COLD WAR: A MUST SEE

“Christ, I miss the Cold War” M famously spits in Casino Royale. She’d certainly be spitting if she missed Pawel Pawlikowski’s latest film, COLD WAR.

Spanning fifteen years across Warsaw, Berlin, Paris and Yugoslavia, COLD WAR meticulously recreates the era with breathtakingly beautiful black and white cinematography and an extraordinary soundtrack.

COLD WAR commences in the ruins of post-WWII Poland, where pianist Wiktor played by Tomasz Kot is commissioned by the Soviet state to form a musical ensemble to help rekindle national pride.

Whilst touring the villages in search of talent he meets the beautiful Zula portrayed by Joanna Kulig, a fiery and charismatic singer with a past. Zula comes from the wrong side of the tracks in a drab provincial town. She pretends to be from the country in order to get into a folk ensemble, which she sees as a way out of poverty. She’s rumoured to have done time for murdering her abusive father. ‘He mistook me for my mother so I used a knife to show him the difference,’ she tells Wiktor.

She can sing and dance, she has chutzpah and charm and a chip on her shoulder, and the two fall passionately in love. When a performance in Berlin offers the pair an opportunity for escape to the West, a last-minute decision finds them stranded on either side of the Iron Curtain. As the years march on, Wiktor and Zula – whether through political circumstance or personal impetuosity – struggle to find their moment in time.

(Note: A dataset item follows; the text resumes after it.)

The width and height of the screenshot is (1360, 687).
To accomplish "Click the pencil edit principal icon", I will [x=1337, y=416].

Writer director Pawel Pawlikowski weaves the same cinematic magic that made his previous work, the Oscar winning, Ida, so memorable. The visual brilliance of the black and white photography – from high-contrast jazz club smokiness, to the wintry chill of the Polish countryside – sets the tone superbly, and secures a second triumph for cinematographer Łukasz Żal, after his stunning work on Ida.

Performances are top notch, with Joanna Kulig in particular as the firecracker triple threat, Zula, astonishing in an incandescence that illuminates the screen like a Kleig lamp. Her tempestuousness is beautifully contrasted by Tomasz Kot’s calm, stable and urbane Wiktor.

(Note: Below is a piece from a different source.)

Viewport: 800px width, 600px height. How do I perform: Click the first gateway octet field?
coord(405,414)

Achingly romantic but devoid of sentimentality, COLD WAR is an epic love story told with evocative economy and an exactness that cuts to the marrow of an emotional experience that is intense, volatile and explosive.

Like that bona fide black and white classic, Casablanca, COLD WAR concerns itself with things that never go out of date: Hearts full of passion, Jealousy and hate. A case of do or die, the world will always welcome lovers as time goes by.

Deliriously, deliciously lyrical, impossibly romantic and visually stunning, COLD WAR is a must see, and more than once.